Before the doctor comes in they ask you and Sarah some questions. How did it happen? Where were you when it happened? What were you doing? You were running when Teddy woke up from his nap and pulled the cylinder out of the dehumidifier and hot water dripped onto the inside of his arm. Why was the dehumidifier in the hall on a chair? You stop listening to the questions and ask your own questions: why were you exercising? Why weren’t you instead working on your presentation? You could have been an extra set of eyes and ears.
The doctor takes the bandage off of Teddy’s arm. She is grave. She says he needs surgery. She says that since the burn is on the joint of his arm that he may lose some mobility. You are unprepared for this. Not your son. You imagine your future son debilitated by his arm, not doing the activities other kids would do, needful of special attention. And you did this to him. You don’t think about insurance, but maybe you should.

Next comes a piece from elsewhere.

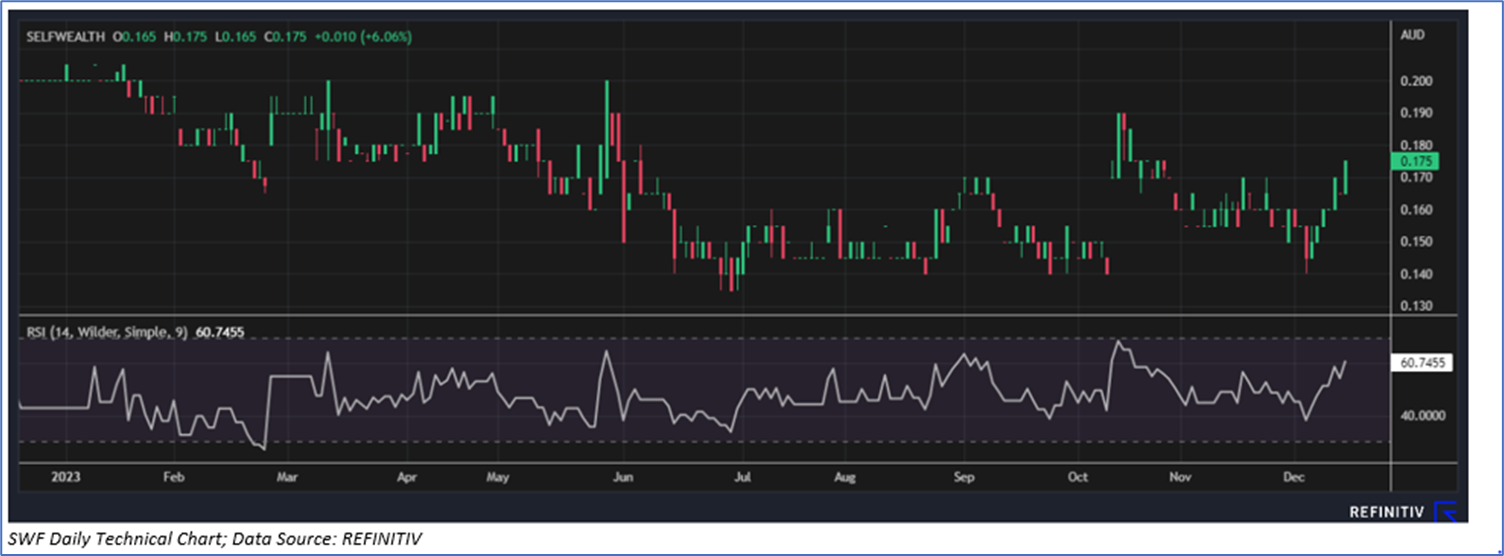This screenshot has width=1504, height=556.
Task: Click the green 0.175 current price tag
Action: pos(1415,160)
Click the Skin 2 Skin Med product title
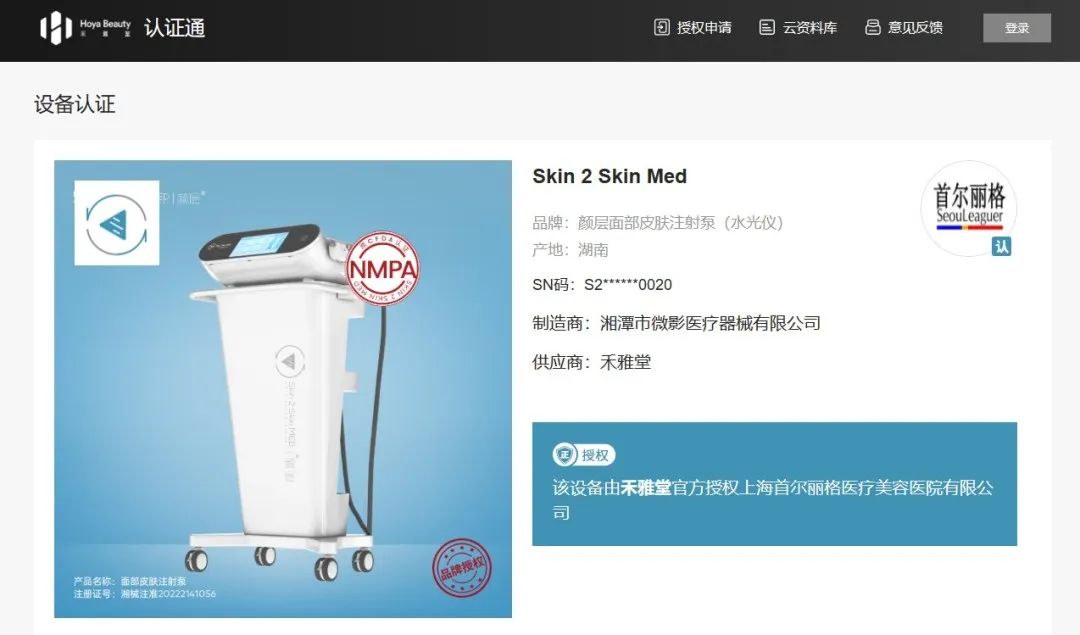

They question you again. They want to make sure you and Sarah tell the same story as you told before. They are not trying to tell you are bad parents, but their line of questioning lets you see for yourself all the mistakes you made. You and Sarah glance at each other. You are both listening carefully and answering clearly. You do not blame your wife; she does not blame you. She might blame you later when you’re forced to tell her what’s going on at work.
Sarah stays with Teddy at the hospital. You take Alice home.

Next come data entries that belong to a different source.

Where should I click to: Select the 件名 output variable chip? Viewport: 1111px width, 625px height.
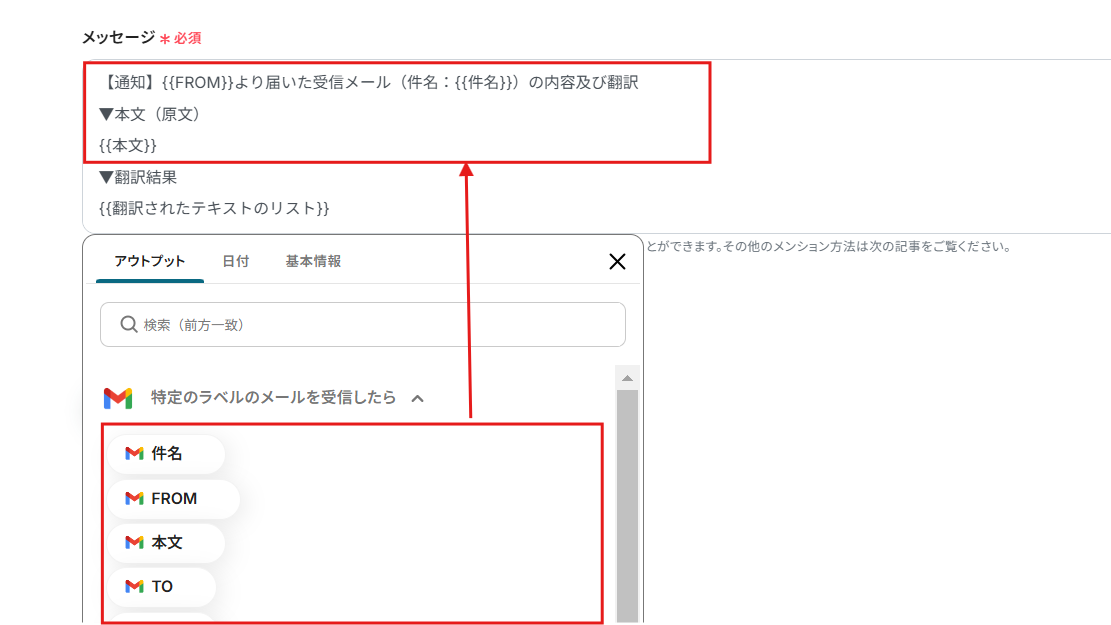click(166, 454)
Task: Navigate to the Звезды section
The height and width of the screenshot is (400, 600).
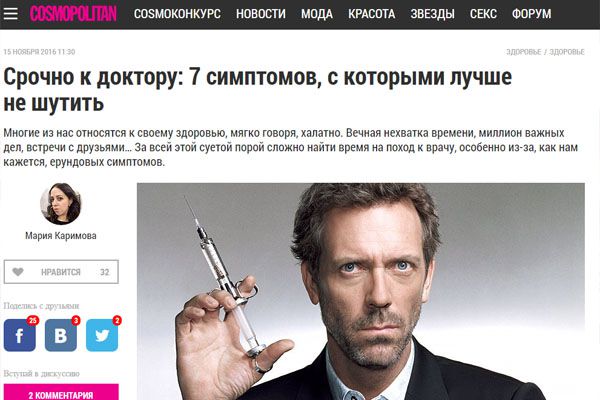Action: pos(432,14)
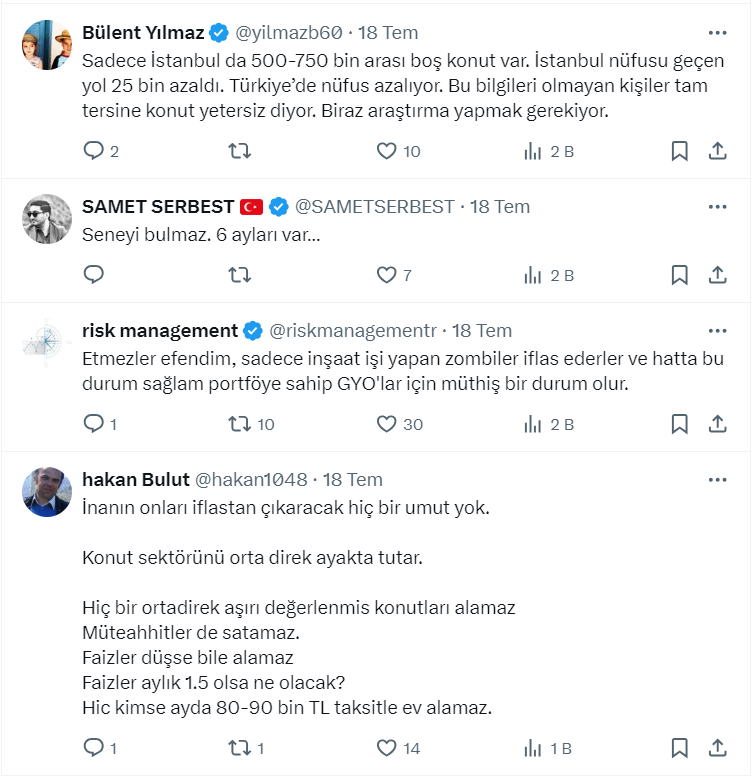This screenshot has height=776, width=753.
Task: Retweet Bülent Yılmaz's post
Action: click(240, 151)
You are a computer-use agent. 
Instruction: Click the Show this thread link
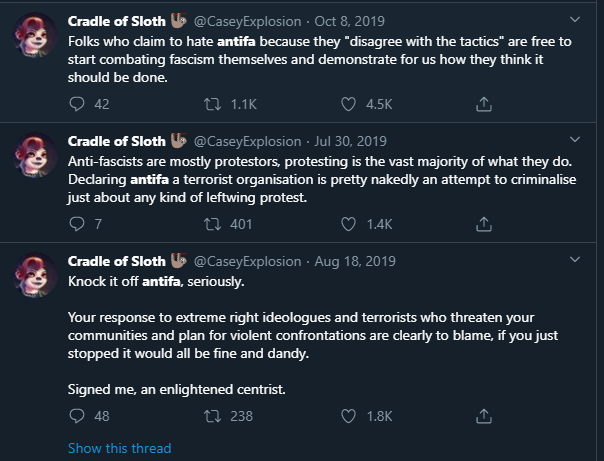119,448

At home, right before you put Alice to bed you tell her you’re proud of her. She is the uninjured one, but her fear is real, and she bore her terror as well as a three-year old can. Her smile is a perfect U. She feels better, and this is something.
The dehumidifier is still on the floor in the hall, and the cylinder on the floor next to it. You unplug the machine and take both objects outside. On your way out you pick up a sledge hammer from the mud room. You place the appliance on the hard ground. You pick up the sledge hammer with the intent of vaporizing this plastic object. It shatters into small chunks, and you feel pretty good. The feeling doesn’t last.
The next morning you call Sarah. She says that they questioned her yet again. Same questions. Then you call your boss. You tell her that you’re not coming into work because you need to go to your son who will soon be undergoing an emergency surgery. You hope she’ll understand. She’s disappointed that you can’t get to work. It might not be the final straw, but you’re getting close. Your boss will defend you as far as she can, but she can’t carry you. She urges you to get to work. She’s not unsympathetic, you understand, but you have dug a hole for yourself. She asks what happened, and you find that you can’t talk about it. She does not judge you, but this does not absolve you. You remain unable to speak, and you cry for a good, long time.